Your task: With pictures omitted, transcribe exactly the lines from the one containing "The width and height of the screenshot is (575, 677)." to the end of the records below.
(Data under study begins)
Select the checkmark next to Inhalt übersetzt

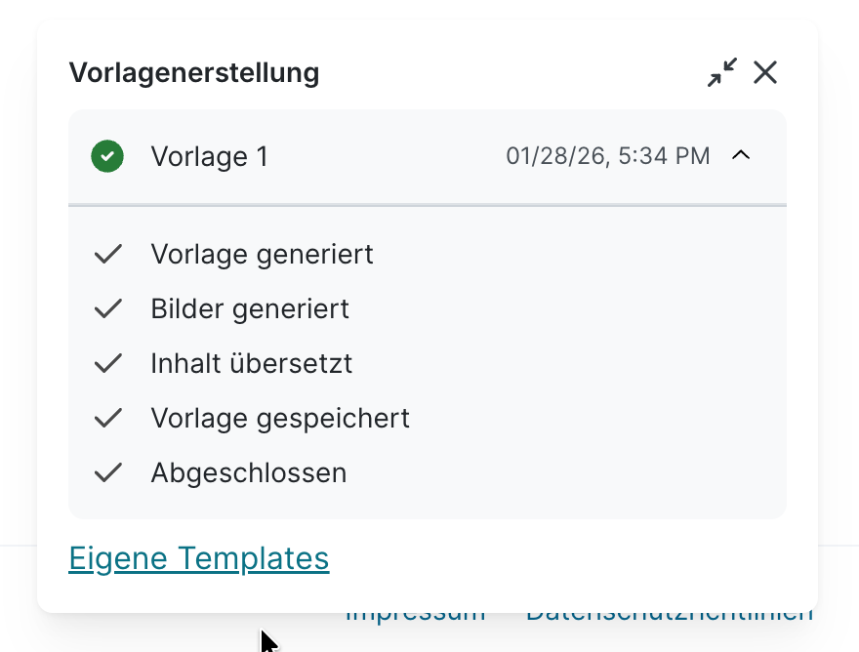[107, 363]
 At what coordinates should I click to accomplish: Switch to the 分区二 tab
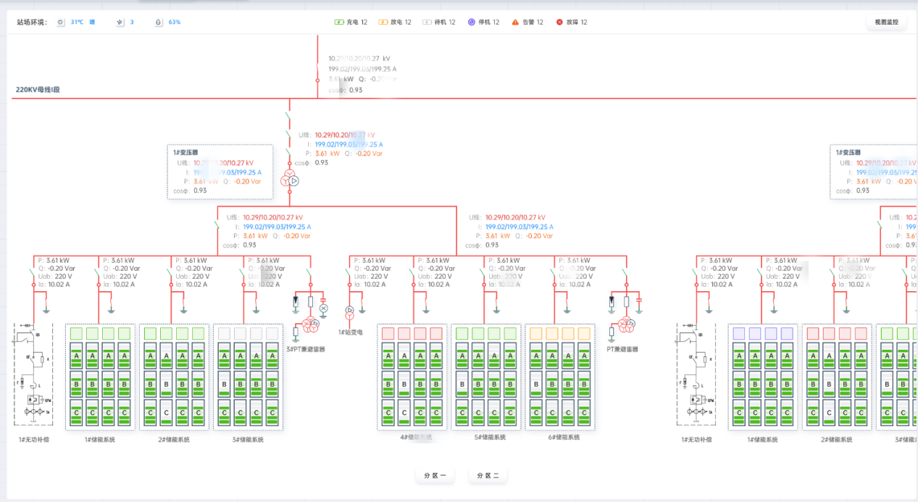488,476

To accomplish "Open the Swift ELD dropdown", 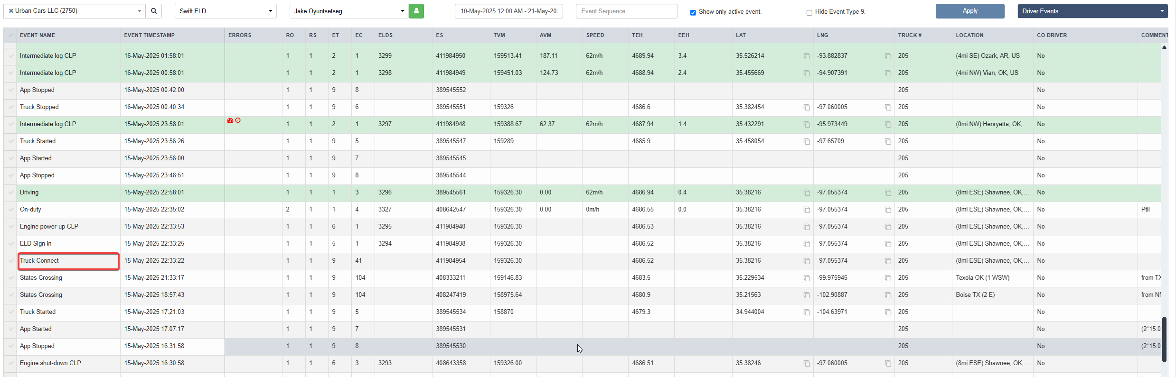I will tap(226, 11).
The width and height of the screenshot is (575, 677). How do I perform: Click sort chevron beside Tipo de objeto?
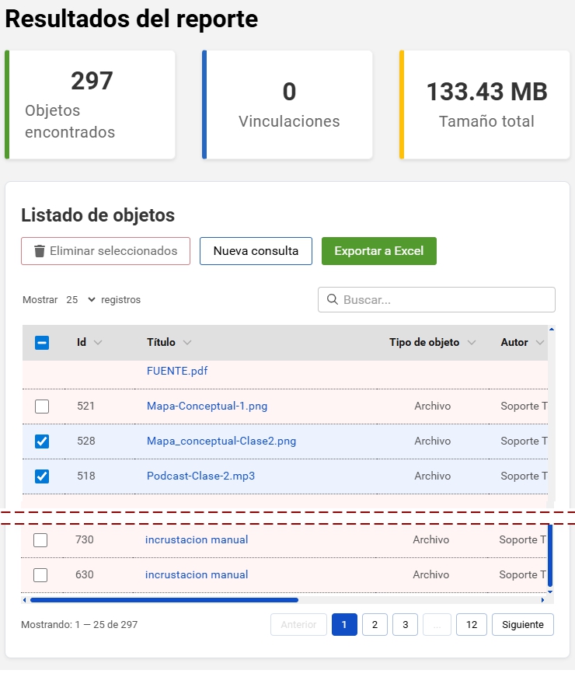click(472, 343)
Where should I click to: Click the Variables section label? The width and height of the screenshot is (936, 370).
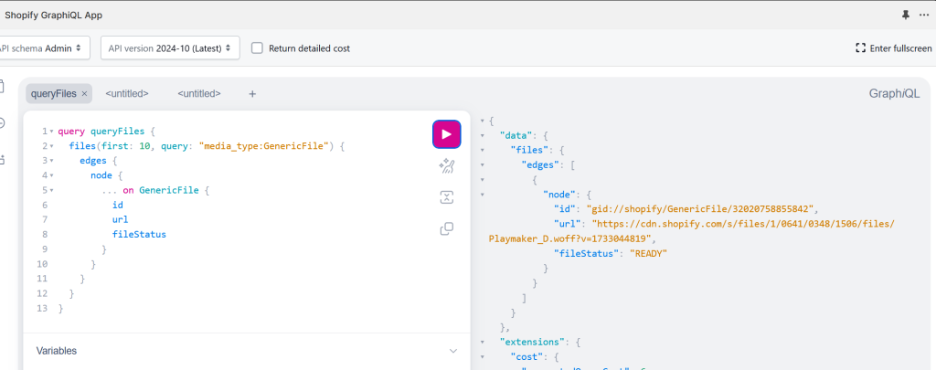(x=57, y=351)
(Data under study ends)
Solution for this task:
The width and height of the screenshot is (575, 677). How do I perform: Click sort chevron beside Tipo de objeto?
click(472, 343)
Where should I click to: Click the Variables section label? The width and height of the screenshot is (936, 370).
(x=57, y=351)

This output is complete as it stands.